Conversation analysis of weight-management discussions has mostly focussed on weight-loss advice (24). This is the first conversation analysis study to our knowledge to examine how GPs deliver very brief interventions for weight loss, incorporating the offer of CWMS referral.
Subsequent research from our team will build on these results, exploring relationships between in-consultation communication practices used by clinicians, and patient attendance at the weight-management service.
Strengths and limitations
A strength of this study was the conversation analysis of recorded data, meaning analysis was not limited by recall or social desirability biases. A further strength is the use of the next turn proof procedure, meaning analysis were grounded in aspects of the conversation highlighted by patients during the interaction, rather than by a priori assumptions. Data were collected across a number of surgeries and from diverse patient groups. A limitation was that we could not analyse multi-modal communication, as data were audio only. A potential limitation is that we do not know if the patient and GP had a prior relationship. Another limitation is that patients needed to orient to a particular word or phrase as problematic or useful for us to identify it. Other words and phrases may also hinder or facilitate the smooth running of the consultation, but we could not identify these from our data.
Conclusion
Family practice clinicians express concern about how best to intervene on patient weight and what to say to avoid initiating a lengthy discussion. Our analysis shows that including specific words during brief opportunistic weight-loss interventions facilitated a smooth referral. Saying ‘free’, ‘local’, talking about weight-management ‘services’ or ‘programmes’, and exemplifying services with recognizable brands avoided misunderstandings, and time spent rectifying these. By including these specific aspects during brief interventions, clinics can avoid inadvertently lengthening referrals and deliver brief interventions clearly and efficiently.
Acknowledgements
We are grateful to the NHS doctors and patients that took part in this study and the other investigators who made it possible.
Declaration
Funding: CVAA was funded by the National Institute for Health Research School for Primary Care Research. The consultation data were from the BWeL trial, which was funded by National Prevention Research Initiative. The funding partners are Alzheimer’s Research UK, Alzheimer’s Society, Biotechnology and Biological Sciences Research Council, British Heart Foundation, Cancer Research UK, Chief Scientist Office, Scottish Government Health Directorate, Department of Health, Diabetes UK, Economic and Social Research Council, Engineering and Physical Sciences Research Council, Health and Social Care Research Division, Public Health Agency, Northern Ireland, Medical Research Council, Stroke Association, Wellcome Trust, Welsh Government and World Cancer Research Fund (grant no. MR/J000515/1). HW is a Senior Researcher at the University of Oxford, funded by EPSRC. SZ is a National Institute for Health Research (NIHR) senior investigator. PA is an NIHR senior investigator, funded by the NIHR Oxford Biomedical Research Centre (BRC) Obesity, Diet and Lifestyle Theme and National Institute for Health Research (NIHR) Applied Research Collaboration (ARC) Oxford and Thames Valley.
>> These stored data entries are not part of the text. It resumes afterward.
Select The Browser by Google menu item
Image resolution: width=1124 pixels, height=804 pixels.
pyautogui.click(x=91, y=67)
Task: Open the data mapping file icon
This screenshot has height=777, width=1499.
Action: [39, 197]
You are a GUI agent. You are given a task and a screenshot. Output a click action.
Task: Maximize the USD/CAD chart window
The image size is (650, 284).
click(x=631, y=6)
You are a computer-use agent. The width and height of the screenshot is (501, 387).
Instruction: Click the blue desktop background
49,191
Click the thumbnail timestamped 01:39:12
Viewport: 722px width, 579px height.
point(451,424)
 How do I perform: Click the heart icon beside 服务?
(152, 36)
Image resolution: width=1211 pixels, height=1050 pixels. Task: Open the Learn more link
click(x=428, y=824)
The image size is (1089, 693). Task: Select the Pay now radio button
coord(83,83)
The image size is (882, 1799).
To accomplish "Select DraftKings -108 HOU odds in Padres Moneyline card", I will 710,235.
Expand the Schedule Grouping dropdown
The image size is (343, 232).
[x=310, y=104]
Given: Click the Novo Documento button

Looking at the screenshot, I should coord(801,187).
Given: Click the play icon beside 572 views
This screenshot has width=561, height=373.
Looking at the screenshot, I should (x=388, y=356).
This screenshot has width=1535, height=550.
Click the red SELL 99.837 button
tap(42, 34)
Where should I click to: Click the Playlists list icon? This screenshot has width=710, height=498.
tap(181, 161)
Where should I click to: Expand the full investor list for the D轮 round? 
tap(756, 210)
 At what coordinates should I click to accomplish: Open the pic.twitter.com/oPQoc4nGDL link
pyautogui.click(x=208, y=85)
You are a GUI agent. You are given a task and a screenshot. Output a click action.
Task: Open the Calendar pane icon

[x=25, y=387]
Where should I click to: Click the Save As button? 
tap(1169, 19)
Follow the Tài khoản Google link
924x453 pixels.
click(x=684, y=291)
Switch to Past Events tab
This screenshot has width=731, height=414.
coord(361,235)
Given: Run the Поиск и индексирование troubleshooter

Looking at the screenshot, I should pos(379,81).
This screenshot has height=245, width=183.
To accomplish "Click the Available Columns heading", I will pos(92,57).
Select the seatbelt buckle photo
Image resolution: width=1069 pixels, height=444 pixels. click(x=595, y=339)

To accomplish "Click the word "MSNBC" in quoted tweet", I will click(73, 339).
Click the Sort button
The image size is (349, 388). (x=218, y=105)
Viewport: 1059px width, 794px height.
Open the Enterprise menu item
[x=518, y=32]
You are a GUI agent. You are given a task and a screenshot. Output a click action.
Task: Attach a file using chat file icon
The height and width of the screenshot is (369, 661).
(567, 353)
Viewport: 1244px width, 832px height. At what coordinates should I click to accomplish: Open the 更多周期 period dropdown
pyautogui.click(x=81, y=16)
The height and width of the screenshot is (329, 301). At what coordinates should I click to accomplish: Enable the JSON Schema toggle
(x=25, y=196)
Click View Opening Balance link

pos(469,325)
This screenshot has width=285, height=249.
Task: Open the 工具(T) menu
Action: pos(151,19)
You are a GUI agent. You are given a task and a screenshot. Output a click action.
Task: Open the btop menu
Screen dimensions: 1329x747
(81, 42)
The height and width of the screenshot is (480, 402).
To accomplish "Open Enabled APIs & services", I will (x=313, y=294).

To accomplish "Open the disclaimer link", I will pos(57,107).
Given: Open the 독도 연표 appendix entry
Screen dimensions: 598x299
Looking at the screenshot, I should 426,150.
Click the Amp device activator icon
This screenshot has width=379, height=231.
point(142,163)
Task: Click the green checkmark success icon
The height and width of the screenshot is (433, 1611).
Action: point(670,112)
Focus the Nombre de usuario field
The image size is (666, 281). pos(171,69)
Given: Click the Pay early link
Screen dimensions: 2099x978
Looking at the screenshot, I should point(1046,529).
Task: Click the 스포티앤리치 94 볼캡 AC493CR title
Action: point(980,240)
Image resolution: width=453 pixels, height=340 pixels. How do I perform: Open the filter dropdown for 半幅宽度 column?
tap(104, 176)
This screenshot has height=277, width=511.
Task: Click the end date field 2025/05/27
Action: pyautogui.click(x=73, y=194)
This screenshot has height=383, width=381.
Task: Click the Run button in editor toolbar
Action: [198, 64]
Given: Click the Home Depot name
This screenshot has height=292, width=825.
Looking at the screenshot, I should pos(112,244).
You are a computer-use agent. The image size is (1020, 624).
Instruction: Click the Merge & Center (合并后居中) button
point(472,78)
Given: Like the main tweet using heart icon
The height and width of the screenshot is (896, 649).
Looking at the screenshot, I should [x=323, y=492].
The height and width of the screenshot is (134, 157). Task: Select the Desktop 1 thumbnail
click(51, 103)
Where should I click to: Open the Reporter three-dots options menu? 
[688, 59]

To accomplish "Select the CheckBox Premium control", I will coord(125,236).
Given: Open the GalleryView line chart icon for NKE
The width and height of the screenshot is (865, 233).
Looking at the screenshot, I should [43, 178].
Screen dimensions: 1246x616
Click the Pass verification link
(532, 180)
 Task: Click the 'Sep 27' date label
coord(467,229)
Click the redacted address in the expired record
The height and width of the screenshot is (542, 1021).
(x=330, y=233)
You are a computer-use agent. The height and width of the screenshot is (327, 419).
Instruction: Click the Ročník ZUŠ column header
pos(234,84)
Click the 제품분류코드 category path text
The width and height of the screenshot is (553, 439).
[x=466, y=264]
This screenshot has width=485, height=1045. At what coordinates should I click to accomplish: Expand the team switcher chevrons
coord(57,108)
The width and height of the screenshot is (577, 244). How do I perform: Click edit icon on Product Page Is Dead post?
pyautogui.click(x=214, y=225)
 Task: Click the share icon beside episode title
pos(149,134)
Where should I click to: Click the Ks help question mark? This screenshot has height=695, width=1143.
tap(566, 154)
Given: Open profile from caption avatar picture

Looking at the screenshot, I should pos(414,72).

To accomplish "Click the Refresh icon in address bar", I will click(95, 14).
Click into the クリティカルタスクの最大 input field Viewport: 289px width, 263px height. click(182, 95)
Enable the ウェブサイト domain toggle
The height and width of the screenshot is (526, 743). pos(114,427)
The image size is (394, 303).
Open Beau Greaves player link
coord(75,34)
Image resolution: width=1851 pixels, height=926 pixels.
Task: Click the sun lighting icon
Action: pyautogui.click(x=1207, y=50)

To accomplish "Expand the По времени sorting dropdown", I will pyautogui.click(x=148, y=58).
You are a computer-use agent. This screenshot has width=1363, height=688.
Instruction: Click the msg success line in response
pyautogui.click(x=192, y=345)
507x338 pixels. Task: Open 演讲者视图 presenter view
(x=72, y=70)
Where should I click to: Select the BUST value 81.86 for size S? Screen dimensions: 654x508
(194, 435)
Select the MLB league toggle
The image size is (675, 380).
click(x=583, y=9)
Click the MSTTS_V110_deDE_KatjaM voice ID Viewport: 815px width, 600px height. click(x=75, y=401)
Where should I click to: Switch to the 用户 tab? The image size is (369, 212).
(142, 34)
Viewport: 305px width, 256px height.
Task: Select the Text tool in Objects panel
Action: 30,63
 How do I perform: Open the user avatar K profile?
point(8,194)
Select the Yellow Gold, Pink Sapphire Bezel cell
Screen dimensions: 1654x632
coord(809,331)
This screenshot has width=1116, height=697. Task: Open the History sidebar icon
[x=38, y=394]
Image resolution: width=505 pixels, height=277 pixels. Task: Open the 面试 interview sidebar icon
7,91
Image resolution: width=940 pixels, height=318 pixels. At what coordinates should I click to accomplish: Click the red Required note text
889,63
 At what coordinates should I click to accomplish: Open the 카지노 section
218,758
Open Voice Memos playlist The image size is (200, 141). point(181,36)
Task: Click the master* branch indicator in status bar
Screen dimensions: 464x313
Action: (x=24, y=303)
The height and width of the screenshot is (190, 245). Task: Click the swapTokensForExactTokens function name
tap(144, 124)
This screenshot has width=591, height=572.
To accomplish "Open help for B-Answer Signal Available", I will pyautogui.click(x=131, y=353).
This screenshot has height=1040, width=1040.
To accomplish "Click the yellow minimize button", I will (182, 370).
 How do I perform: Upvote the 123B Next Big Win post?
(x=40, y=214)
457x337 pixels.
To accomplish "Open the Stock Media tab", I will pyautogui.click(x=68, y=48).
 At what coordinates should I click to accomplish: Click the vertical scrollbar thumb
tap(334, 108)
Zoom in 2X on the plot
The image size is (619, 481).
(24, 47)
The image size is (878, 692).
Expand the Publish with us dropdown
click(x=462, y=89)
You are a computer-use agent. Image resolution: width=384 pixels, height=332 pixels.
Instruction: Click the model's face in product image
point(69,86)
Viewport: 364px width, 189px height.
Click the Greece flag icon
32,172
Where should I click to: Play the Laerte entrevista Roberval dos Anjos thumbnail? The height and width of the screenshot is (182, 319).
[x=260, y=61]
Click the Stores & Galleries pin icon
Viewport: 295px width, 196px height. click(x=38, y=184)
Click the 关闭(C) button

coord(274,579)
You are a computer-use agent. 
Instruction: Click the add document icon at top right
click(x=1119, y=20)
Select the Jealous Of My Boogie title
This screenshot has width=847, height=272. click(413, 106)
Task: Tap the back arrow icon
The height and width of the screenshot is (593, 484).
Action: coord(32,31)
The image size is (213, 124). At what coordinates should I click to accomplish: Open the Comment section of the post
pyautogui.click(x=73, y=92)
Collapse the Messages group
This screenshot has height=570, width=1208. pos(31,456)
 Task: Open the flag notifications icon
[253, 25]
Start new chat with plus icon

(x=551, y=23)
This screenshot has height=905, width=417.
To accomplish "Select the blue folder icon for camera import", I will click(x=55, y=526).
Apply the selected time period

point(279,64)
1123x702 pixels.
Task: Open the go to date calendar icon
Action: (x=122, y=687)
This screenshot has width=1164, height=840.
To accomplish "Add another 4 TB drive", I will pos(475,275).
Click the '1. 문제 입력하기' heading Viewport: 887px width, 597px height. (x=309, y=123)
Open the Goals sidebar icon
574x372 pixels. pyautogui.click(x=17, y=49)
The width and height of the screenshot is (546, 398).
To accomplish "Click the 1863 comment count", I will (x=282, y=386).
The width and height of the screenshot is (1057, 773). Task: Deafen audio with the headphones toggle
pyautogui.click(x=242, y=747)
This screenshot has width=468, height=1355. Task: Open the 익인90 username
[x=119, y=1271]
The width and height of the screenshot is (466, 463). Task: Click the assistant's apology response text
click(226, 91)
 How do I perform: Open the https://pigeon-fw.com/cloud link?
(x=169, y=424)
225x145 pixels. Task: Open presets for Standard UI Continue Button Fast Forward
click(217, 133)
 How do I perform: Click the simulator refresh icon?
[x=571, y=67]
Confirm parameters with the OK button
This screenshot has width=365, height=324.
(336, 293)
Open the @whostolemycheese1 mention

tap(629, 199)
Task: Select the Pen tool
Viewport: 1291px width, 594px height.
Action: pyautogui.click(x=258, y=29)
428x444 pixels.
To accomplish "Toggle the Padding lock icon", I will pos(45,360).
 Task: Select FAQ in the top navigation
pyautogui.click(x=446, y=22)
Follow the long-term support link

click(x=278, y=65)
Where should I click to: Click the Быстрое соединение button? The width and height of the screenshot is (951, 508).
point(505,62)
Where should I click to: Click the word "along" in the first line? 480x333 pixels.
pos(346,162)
The views expressed in this publication are those of the author(s) and not necessarily those of the NIHR or the Department of Health and Social Care.
Ethical approval: NHS Research Ethics Service (reference no. 13/SC/0028).
Conflict of interest: Slimming World and Rosemary Conley donated free weight-management courses for NHS patients enrolled in this trial. PA and CA did half a day’s consultancy for Weight Watchers. PA was an investigator on a trial part-funded by Cambridge Weight Plan. PA spoke at a symposium at the Royal College of General Practitioners Conference that was funded by Novo Nordisk. None of these activities led to payments to the investigators.